涼笙說着,立刻掏出解毒丹想要給李梅兒喂下,可是李梅兒卻費力地搖了搖頭。
“不要......救我......”
一張嘴,就嘔出一口黑血。
“外祖母......”
閻擎軒一驚,眼裡竟有了淚水。
現在這樣的李梅兒,讓他想到了當初的孃親。
當年的孃親也是這樣,虛弱地躺着,氣若游絲,一邊艱難地和他說着話,一邊不停地嘔着血。
“他的毒......是我下的,所以我把命......賠給他......”
李梅兒說着眼神漸漸變得迷離。
聽到李梅兒的話,閻擎軒三人都是一驚。
外祖的毒竟然是她下的,爲什麼?外祖這樣對她,她何其忍心?
外祖呢,他又知不知道外祖母給他下毒,還是他明明知道,卻甘之如飴?這到底是怎樣的情感?
這一刻,三個人都茫然了。
彷彿是最後的迴光返照,李梅兒突然精神起來,目光悠悠地轉向閻擎軒和閻陌殃,眼底深處有着愛憐和愧疚。
“這輩子......我對不起玖兒,對不起肆兒......也對不起肆兒的父親,卻唯獨沒有對不起他......我欠他的,下輩子會還給他......”
她的一生,因他而改變,這一輩子她都在費力掙脫,可是等她以爲她解脫時,她才明白,原來即使她花上一輩子的時間,都不可能再掙脫。
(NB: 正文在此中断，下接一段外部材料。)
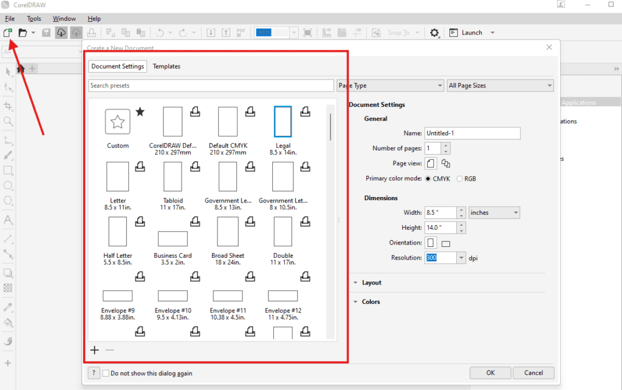
Task: Switch to the Templates tab
Action: pos(166,66)
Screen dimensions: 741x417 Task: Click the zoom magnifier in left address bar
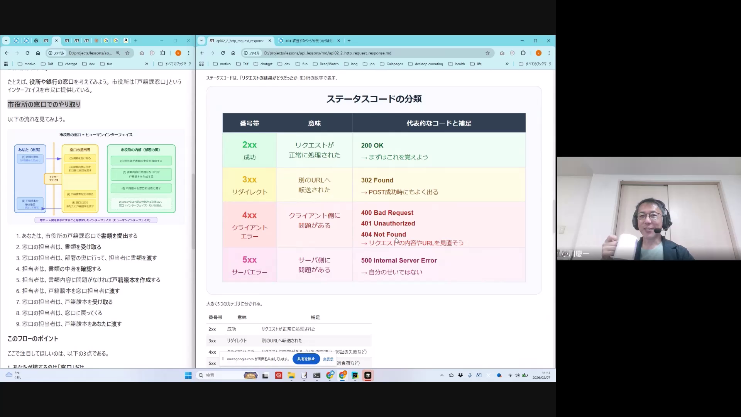(118, 53)
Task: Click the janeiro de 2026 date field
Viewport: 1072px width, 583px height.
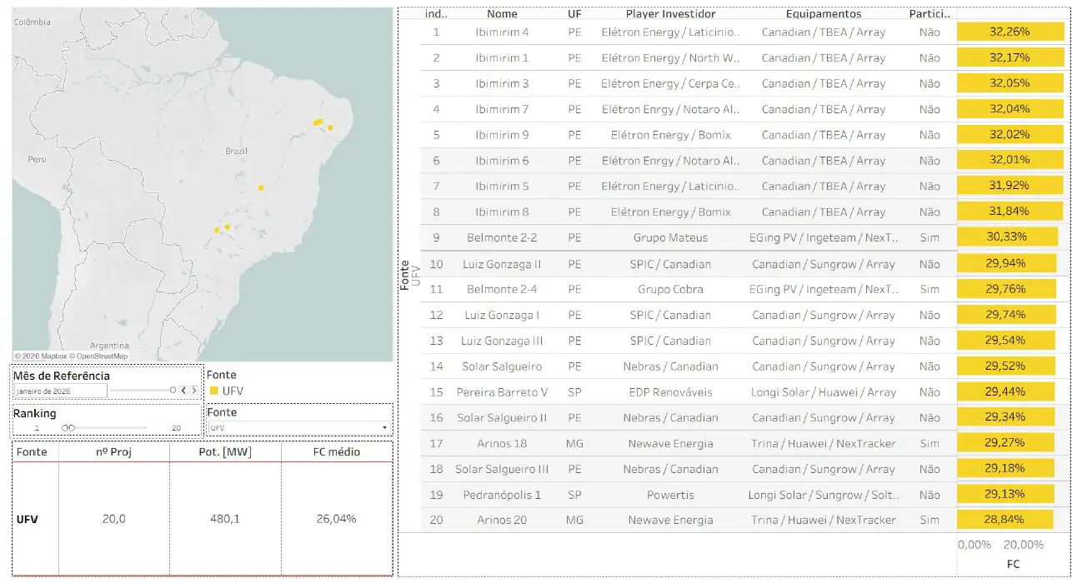Action: pyautogui.click(x=60, y=391)
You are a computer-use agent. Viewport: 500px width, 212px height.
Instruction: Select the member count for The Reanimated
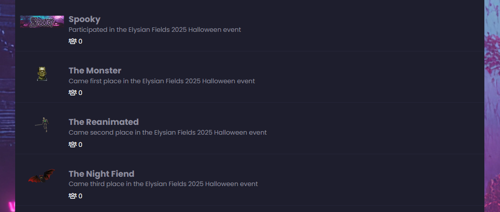(80, 144)
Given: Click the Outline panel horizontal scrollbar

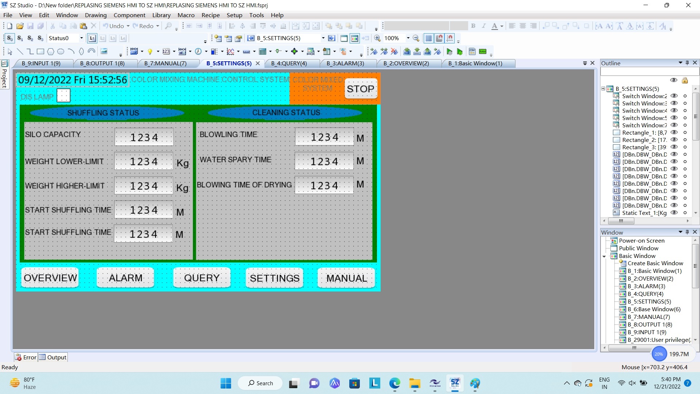Looking at the screenshot, I should pyautogui.click(x=621, y=221).
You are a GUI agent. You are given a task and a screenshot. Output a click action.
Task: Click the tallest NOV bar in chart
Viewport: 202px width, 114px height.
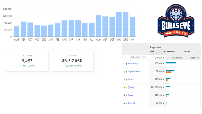119,24
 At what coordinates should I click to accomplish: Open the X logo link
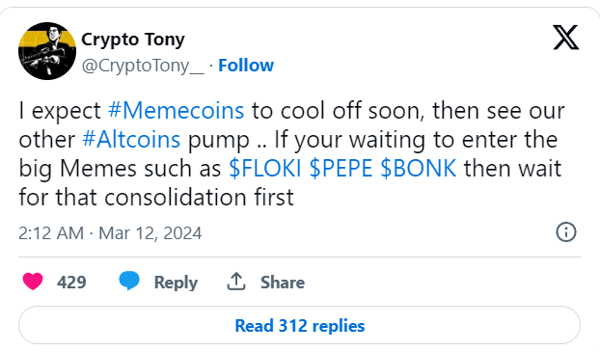[565, 37]
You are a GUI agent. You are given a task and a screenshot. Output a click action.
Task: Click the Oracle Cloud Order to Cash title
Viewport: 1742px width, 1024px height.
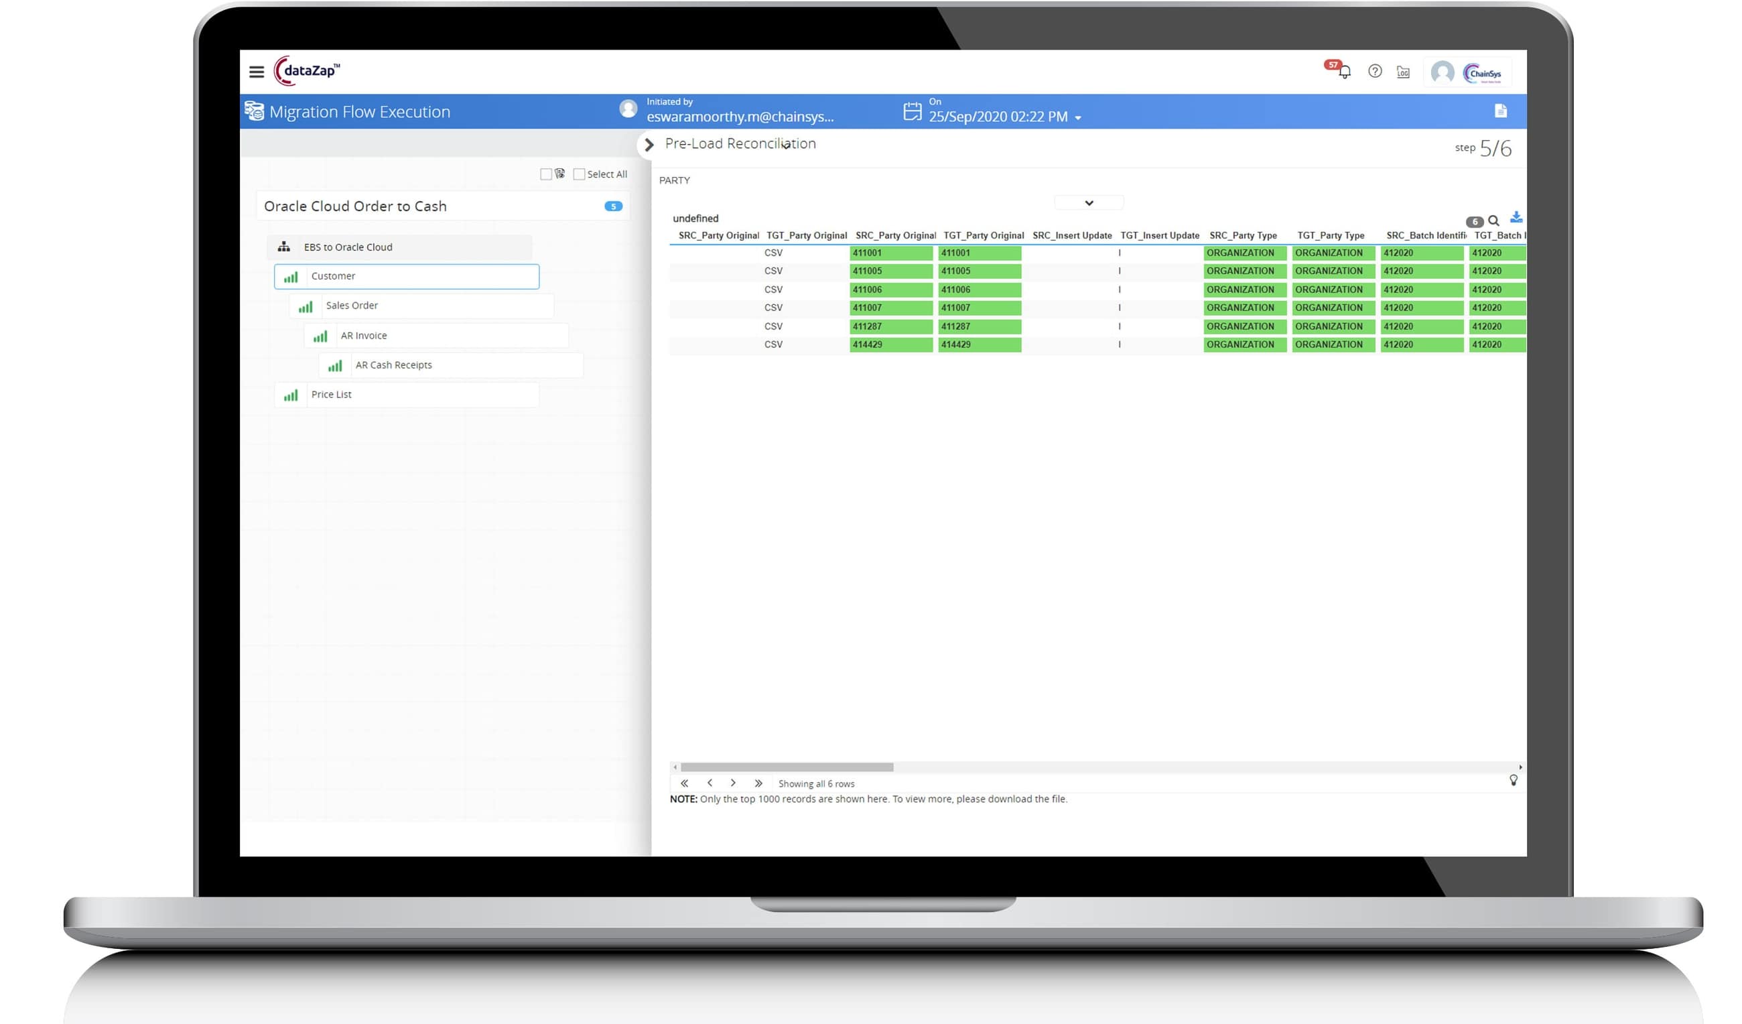357,205
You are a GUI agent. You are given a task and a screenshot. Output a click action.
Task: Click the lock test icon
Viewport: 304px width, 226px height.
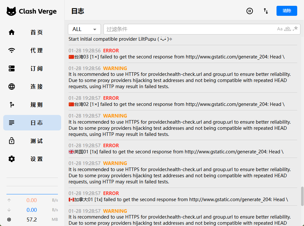[12, 141]
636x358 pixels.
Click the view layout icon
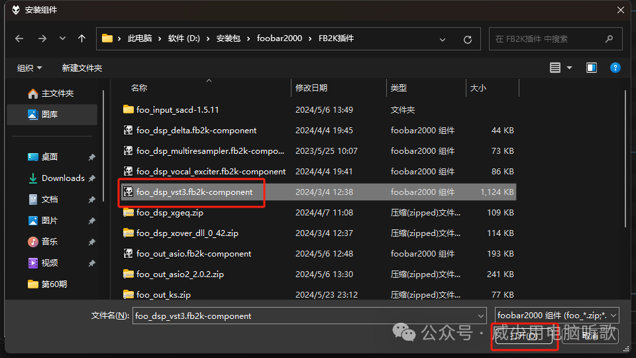[555, 68]
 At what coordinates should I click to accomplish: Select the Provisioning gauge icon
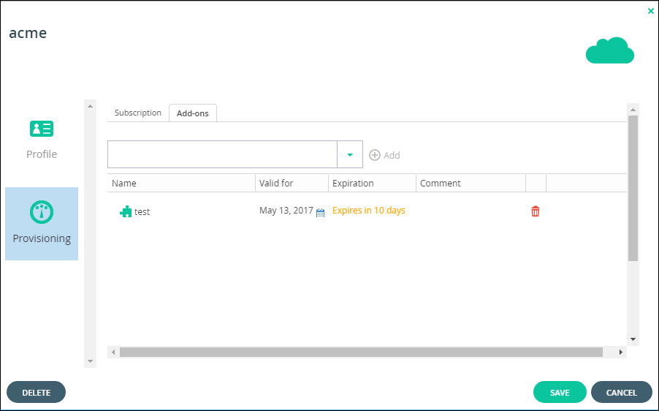coord(42,212)
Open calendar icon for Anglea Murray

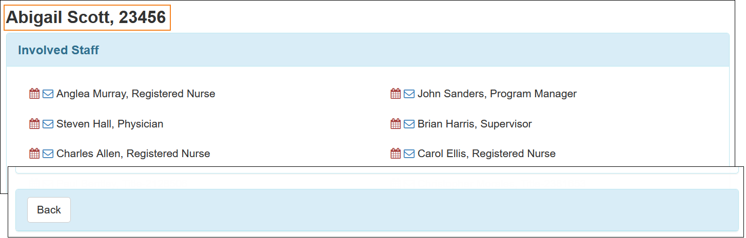[34, 94]
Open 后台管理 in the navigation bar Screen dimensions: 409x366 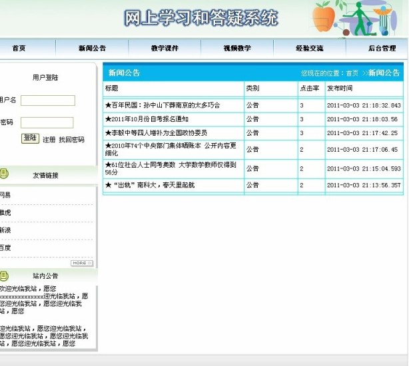[382, 48]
因爲,她早就爲他失了心。
李梅兒顫抖着手伸向閻擎軒,閻擎軒立刻握住。
“給我們......合葬吧......”
氣若游絲的虛弱聲音讓衆人心酸,閻擎軒含淚點頭。
得到閻擎軒肯定的答案,李梅兒脣角帶笑,緩緩閉上了眼。
涼笙心中一驚,立刻伸手去探她的鼻息。
“她去了。”
宮侍們聞言大悲,都痛哭起來。
閻擎軒,閻陌殃和涼笙也一起跪了下來。
雖然是她毒死了外祖,可這樣一個人卻讓他們都恨不起來。
李梅兒自盡殯天的消息一傳出,天下人都道皇上皇后鶼鰈情深,只有夏清肆和暗剎的人不相信,只以爲是閻擎軒等人秘密.處置了李梅兒,心中對閻擎軒和閻陌殃更是恨之入骨。
閻擎軒按照李梅兒的要求,將夏千君和李梅兒合葬。
皇陵外,三人都是一臉感慨。
“希望他們下輩子不會再有這麼多的坎坷。”閻擎軒眼底滿是哀傷。
她也是愛着外祖的吧,要不然不會要求合葬,只是雖然愛着,卻過不去心裡那道坎。
涼笙點頭,“會的。”
他們下輩子一定會在最美好的年華相遇,相知,相愛,再不會像今生在錯的時間,遇到對的人。
“是的,下輩子他們會幸福。”
閻陌殃伸手,輕輕將涼笙擁入懷中。
三天後,流雲的文武百官恭請閻擎軒登基。
爲了穩住流雲局勢,閻擎軒依百官之意登基。
登基後,閻擎軒大刀闊斧,不僅給有功者加官晉爵,收買人心,而且懲治了支持夏清肆的那些個官員,殺雞儆猴,讓那些個蠢蠢欲動的夏氏皇族,瞬間不敢再有動作。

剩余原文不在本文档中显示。